1658579153 Brian Cashman will need to use his expertise to provide

Brian Cashman will need to use his expertise to provide the Yankees’ answer to Astros

Ian O'Connor

In the first three and a half months of a season, baseball teams will absolutely show their general managers if they’re worth supporting by the October close. Even though the 2021 Yankees almost screamed from a mountain top that they didn’t deserve that support, Brian Cashman still tried to save them.

He made moves for Anthony Rizzo, Joey Gallo, Clay Holmes and Andrew Heaney last summer. Well, two out of four isn’t bad.

Losing a wildcard playoff game loss in Boston, the Yankees returned this year meaner, leaner and, as manager Aaron Boone said, more ready and able to master the little things of the game that separate victory from loss. Despite the disheartening doubleheader sweep in Houston and losses in seven of their 10 games before Friday night and a costly 7-6 win over Baltimore, the Yankees showed 2022 Cashman they are most worthy of a helping hand.

At 65-30, they’ve told the GM they could win the franchise’s first World Series title since 2009… if only he can find them a player or two in the next 11 days who could help them, the Astros in the ALCS to beat.

Cashman may need one more move after Michael King left the mound on Friday night eight with an elbow injury that The Post’s Joel Sherman reported was likely a season-ending fracture.
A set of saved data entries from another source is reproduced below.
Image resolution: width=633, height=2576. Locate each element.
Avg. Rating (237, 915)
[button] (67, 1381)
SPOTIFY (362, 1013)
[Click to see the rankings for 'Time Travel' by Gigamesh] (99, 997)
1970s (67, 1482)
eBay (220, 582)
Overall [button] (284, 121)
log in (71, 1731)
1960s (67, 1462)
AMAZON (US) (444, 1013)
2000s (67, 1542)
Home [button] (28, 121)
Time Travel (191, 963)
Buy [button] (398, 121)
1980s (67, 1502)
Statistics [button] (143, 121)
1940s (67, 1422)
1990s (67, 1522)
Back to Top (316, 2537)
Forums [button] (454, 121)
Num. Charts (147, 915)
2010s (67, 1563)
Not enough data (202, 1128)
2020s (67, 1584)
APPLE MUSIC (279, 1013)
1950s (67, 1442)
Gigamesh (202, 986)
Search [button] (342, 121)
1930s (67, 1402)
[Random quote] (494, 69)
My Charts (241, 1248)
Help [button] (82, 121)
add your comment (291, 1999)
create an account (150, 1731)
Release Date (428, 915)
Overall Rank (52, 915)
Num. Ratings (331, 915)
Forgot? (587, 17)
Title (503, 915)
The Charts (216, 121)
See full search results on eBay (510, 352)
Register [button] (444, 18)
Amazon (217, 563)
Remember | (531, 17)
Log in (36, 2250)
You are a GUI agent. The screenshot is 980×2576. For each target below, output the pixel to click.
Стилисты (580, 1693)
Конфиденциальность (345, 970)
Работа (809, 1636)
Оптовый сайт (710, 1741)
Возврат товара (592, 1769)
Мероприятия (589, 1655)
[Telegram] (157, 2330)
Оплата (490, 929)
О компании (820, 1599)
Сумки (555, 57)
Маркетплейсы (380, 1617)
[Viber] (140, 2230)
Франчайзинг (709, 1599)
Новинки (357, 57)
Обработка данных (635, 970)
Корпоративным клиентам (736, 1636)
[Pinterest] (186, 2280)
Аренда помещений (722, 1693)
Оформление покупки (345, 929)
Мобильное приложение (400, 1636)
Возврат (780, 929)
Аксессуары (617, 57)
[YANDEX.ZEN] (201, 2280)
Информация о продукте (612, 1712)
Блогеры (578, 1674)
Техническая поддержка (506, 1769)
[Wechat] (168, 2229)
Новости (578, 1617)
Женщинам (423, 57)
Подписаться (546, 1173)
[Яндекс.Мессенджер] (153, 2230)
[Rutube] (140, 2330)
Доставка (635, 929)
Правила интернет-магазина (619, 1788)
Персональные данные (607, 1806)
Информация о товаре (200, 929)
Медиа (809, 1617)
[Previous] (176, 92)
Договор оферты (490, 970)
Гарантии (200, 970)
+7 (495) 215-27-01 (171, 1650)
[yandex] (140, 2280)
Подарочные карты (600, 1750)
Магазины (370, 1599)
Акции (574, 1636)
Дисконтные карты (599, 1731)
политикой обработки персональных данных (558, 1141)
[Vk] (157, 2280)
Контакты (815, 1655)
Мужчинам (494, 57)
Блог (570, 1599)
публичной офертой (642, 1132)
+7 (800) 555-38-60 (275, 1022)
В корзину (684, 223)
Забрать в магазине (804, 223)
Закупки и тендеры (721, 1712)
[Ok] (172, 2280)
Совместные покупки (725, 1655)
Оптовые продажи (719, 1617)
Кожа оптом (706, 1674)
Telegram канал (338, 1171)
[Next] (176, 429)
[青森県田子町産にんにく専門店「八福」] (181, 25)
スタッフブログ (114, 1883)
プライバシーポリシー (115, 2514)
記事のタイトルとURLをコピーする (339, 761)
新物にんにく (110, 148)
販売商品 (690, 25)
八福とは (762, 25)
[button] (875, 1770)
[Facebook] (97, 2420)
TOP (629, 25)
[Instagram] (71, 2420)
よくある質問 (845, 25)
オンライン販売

That brutal development could cost the Yankees another invaluable helper in the long run, forcing Holmes to make a short-term five-out save.

Brian CashmanBrian Cashman Getty Images

Meanwhile, Aaron Judge blasted two home runs that combined 901 feet and kept him on course (with 36 home runs) to challenge Roger Maris’ magic number of 61 and helped the offense produce just enough to complete the predictable implosion of Aroldis Chapman to allow in the seventh.

But Judge won’t beat Houston unaided in the postseason, making Cashman the top player for the Yankees through the 6 p.m. close on Aug. 2.

That’s a good thing if you happen to meet at home.

First, Cashman has 25 years of experience running the most important franchise in esports, which is saying something.

Second, he knows what a championship team looks like. Chapman and Rizzo won their historic rings with the Cubs, and Marwin Gonzalez helped Houston win it all in 2017. But the vast majority of core Yankees will likely decide if they win the World Series — Richter, Gerrit Cole, Giancarlo Stanton, Holmes, DJ LeMahieu, Nestor Cortes, Gleyber Torres, Josh Donaldson, you name it — never have one won. Boone delivered a magical moment in Game 7 of the 2003 ALCS that a baller could dream of in their wildest dreams, but he’s also never won a title.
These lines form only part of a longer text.